Tian and Tehva, whom I had irresponsibly left at home, greeted us at the door, wading through standing water in the foyer. "Oh my gosh! Where were you? I thought you had been in a car wreck!" Tian's had very attractively rolled her pants nearly to her thighs and she wrung her hands like the mother of a teenager. "You have been gone for like THREE HOURS!"
I didn't have a chance to point out that we had been gone less than two hours as she plowed right along with her story. "I was upstairs with Tehva and came downstairs because I thought I heard something and THERE WAS WATER EVERYWHERE!" True enough, the grit, dust, and dirt with which we live in its dry form had been carried by rain water into the house and now, in the form of a silty mud, coated the entire first floor.

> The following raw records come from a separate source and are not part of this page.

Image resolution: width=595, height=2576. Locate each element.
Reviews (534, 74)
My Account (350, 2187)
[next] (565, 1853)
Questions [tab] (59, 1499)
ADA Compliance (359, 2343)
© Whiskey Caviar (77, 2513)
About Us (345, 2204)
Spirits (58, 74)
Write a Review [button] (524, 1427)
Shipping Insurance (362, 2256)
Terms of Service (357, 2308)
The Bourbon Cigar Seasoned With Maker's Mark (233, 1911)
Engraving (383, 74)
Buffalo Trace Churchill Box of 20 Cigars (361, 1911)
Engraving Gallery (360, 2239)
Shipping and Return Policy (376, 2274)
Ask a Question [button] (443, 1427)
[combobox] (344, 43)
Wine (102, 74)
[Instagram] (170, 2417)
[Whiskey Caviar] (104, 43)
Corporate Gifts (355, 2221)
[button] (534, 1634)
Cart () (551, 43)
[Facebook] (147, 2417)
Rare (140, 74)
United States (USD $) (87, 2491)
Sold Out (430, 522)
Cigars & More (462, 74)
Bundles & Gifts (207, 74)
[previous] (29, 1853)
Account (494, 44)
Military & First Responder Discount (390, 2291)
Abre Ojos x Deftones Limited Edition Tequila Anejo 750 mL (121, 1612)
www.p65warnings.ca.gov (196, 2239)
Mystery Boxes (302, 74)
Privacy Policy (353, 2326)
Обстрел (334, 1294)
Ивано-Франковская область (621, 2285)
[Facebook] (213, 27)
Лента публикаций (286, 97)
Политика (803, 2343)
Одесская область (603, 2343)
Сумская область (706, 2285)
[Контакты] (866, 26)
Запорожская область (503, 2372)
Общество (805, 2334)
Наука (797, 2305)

"The landlord told me to unplug the drains in the floors, so I did, and then the water all flowed away. Well. mostly. But I ran around the neighborhood and asked lots of people to use their phones so I could call you, but the phones were down." I must have been looking concerned, imagining Tian skipping through flood waters in the dark. She added, almost as an after thought, "Oh, but don't worry, I left Tehva here alone. She was fine."
I look over at Tehva and she is uncharacteristically quiet, flipping through a book. "You stayed by yourself, Tehva?" (Wait til the Royal Omani Police hear about this one). She nods and turns the page without making eye contact.
The cat, who is in a panic to get up off of the wet floor, climbs onto my head and perches as far away from the standing sludge as possible. Or maybe she endeavors to escape the girls, who are positively creeping me out.
"Tehva was really freaked about you guys because she thought you had died and was concerned that we wouldn't have any money to live on. But then I told her not to worry and that I know the PIN number at the bank. Then she told me she hoped you wouldn't come back because then we could have all your money and buy whatever we want."
Ah-hah.
After the clean up I hid the bank cards. Then we walked over to the mall to pick up some take away for dinner, only to find that rumors of a crippling power outage there were false. Consumerism was proceeding at its usual frantic pace and nary a dishdasha was besmirched by rain or mud.
The rain has been forcast to continue through the weekend.
If reports filter through of a five year old who has offed her parents and absconded with the bank cards, please check on us.
Between the way our house is situated off the road and the pounding of the rain, no one would ever hear us scream.